Fifteen emaciated young adults were lying creased and crumpled on their cots. None of them bothered to raise their head to see the thirty-five or so men and women came to see them. Not that they did not want to, but perhaps they were unable to bother. Crave for the “substance” had taken their will to socialize, even to live. The volunteer guards and the high walls, and the locked iron gates of TREDA (Treatment Rehabilitation and Education of Drug abuse) forced them to stay on. What went on in their minds? No one knows. Perhaps they thought nothing. Felt nothing, except crave for the substance. Anyone who had a glance at these emaciated men could grasp the deadly enslaving effect of the “substance”.

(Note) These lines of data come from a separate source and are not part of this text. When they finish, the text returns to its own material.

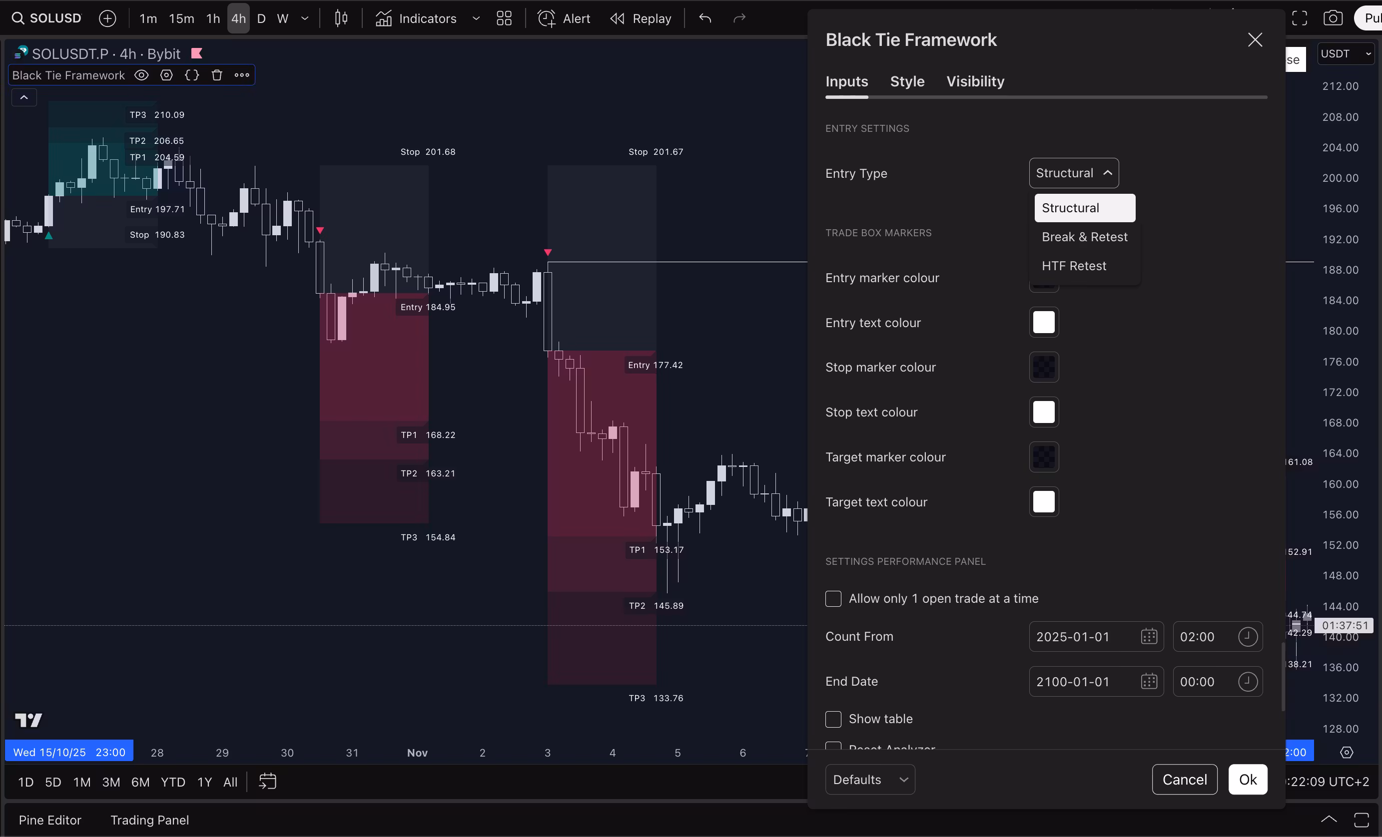
Task: Open the Entry text colour swatch
Action: tap(1043, 322)
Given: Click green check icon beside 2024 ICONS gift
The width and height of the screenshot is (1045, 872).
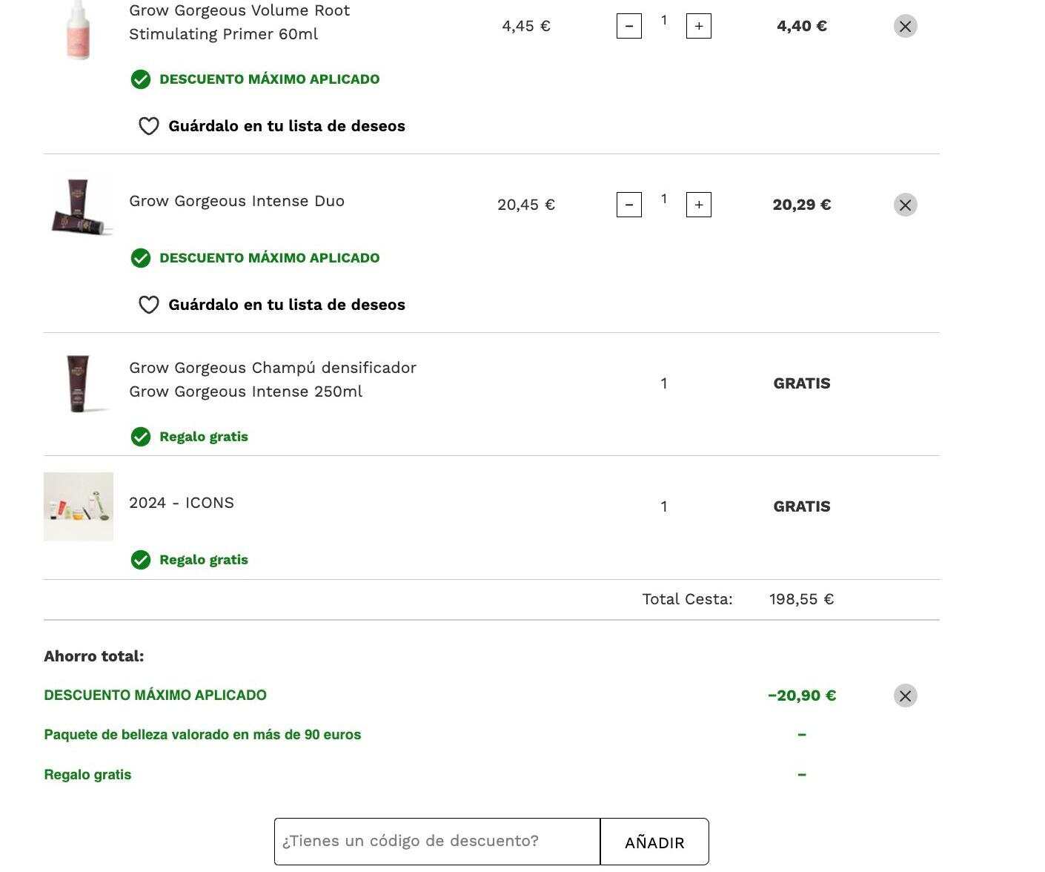Looking at the screenshot, I should [x=141, y=560].
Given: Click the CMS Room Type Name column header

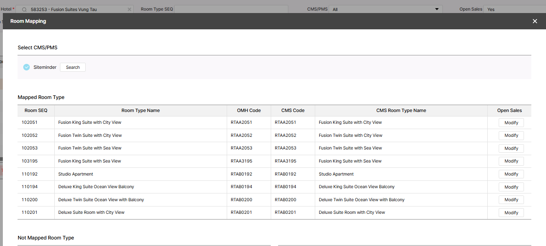Looking at the screenshot, I should (401, 110).
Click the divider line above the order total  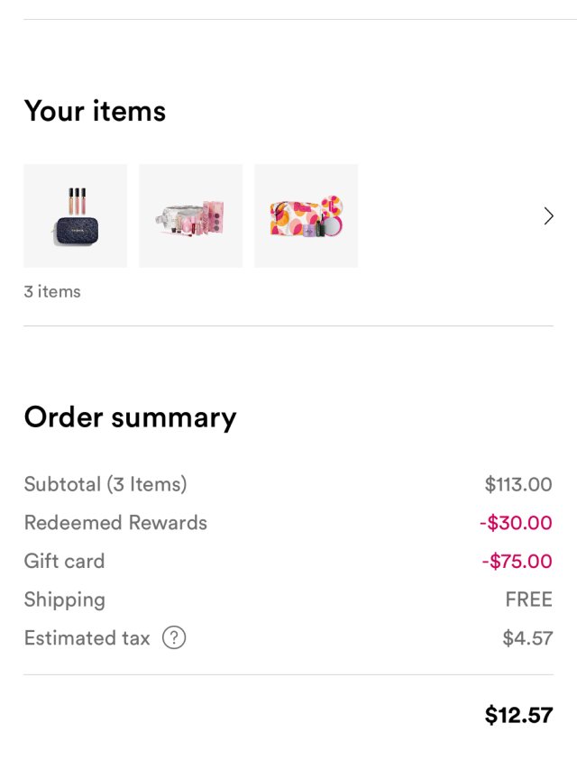289,674
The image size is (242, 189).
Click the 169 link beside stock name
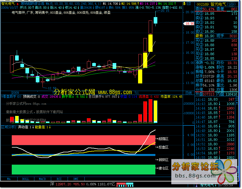[231, 4]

The students who visited the centre had perhaps other things in mind - one I am sure is the report they shoul write and presentations they should prepare. But a nagging thought is this: most of the inmates of the institution are victims of a social system which gives sweet poison labled as extra-nourisher in the children's hand to taste and tell them not to drink. And they say, the choice is theirs! If drinking stopped the multimillion business will crumple. Who will sponsor Bangaluru's 20-20? government will lose the tax and the servants of the public lose kickback. The system needs alcoholics, drug addicts, and so on. Three cheers for substance abusers!
substance users exist becuase everyone else wants them to exist. apart from the money we want them to exist because they keep help reinforce the notion of abnormaility and demonise the substance itself.